While searching for my novels in Hawaii, I have the pleasure of finding unexpected nuggets of language, geography, or history. I call these discoveries “gems”. In the following paragraphs, I will describe two of these discoveries. The former plays an important role in The second betrayal, the fourth Koa Kāne puzzle (scheduled for publication January 2022). The second finds its way into Koa Kāne’s fifth novel, and is currently in draft form and untitled as of now.

(4 Advantages of Writing Novel in Multiple Narrative Forms)

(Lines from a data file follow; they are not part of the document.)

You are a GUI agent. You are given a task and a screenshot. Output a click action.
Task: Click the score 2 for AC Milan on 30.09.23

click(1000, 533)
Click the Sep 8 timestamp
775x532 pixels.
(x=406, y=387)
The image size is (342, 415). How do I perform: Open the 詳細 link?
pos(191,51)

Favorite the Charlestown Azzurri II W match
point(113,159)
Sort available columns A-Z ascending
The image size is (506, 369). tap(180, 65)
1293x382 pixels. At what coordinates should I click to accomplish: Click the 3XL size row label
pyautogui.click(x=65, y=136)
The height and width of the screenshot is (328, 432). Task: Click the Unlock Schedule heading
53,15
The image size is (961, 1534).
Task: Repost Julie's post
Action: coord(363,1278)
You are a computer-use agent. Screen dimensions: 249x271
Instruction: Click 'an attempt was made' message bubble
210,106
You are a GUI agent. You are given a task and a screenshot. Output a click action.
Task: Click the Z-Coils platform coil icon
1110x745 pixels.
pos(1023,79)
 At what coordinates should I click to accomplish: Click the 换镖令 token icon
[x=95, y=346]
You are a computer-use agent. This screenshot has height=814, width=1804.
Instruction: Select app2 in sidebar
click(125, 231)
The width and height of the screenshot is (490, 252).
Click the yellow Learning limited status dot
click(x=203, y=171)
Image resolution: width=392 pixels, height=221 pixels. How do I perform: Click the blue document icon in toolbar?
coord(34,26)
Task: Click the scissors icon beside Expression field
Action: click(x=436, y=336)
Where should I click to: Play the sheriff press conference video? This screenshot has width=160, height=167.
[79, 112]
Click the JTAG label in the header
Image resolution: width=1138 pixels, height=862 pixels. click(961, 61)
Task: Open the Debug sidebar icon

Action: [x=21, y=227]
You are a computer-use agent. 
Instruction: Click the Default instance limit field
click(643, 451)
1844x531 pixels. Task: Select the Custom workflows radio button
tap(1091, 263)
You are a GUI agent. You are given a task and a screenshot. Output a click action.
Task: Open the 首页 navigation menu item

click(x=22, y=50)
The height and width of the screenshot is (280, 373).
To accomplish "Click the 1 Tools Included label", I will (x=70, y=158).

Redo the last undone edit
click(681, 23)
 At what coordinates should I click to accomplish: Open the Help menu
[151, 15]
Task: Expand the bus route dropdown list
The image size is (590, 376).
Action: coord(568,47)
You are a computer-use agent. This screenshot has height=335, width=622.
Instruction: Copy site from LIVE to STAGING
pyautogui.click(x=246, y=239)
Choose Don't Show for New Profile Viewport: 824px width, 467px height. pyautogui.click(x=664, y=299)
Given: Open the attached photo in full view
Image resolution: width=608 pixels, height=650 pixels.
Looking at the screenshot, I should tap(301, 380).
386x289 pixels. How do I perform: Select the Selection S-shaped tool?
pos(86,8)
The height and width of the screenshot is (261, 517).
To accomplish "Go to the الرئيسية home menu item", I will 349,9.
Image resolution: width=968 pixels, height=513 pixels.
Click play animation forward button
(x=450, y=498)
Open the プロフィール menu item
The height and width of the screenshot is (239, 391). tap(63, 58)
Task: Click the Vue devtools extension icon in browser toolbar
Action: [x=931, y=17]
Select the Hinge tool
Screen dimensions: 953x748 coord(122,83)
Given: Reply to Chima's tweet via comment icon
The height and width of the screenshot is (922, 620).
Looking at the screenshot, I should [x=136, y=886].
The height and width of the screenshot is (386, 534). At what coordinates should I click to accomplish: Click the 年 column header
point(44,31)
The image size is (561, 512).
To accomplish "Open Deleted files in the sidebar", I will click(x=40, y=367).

In my wanderings around the Big Island of Hawaii, I explored the back roads near Pahala, a small former sugar town 20 miles south of Hawaii Volcanoes National Park. Around a bend in a country road, I found dozens of colorful flags hanging from ropes from trees. They fluttered in the breeze. Upon closer examination, they turned out to be Buddhist prayer flags. Driving a little further, you come across a Tibetan pagoda decorated in bright red, yellow, and green. Two very flowery shishi, Chinese lion dogs, guard the entrance, and a gong hangs from the rafters. Eucalyptus, palms, and bamboo lined the gardens around the temple, and jasmine smelled the air. The brilliantly polished peacock roamed the ground. In addition to the temple and residences for the monks, the 25-acre site contains a guesthouse for visitors and retreat participants. I found Nechung Dorje Drayang Ling, otherwise known as Wood Valley Temple, a world famous Buddhist monastery and sanctuary.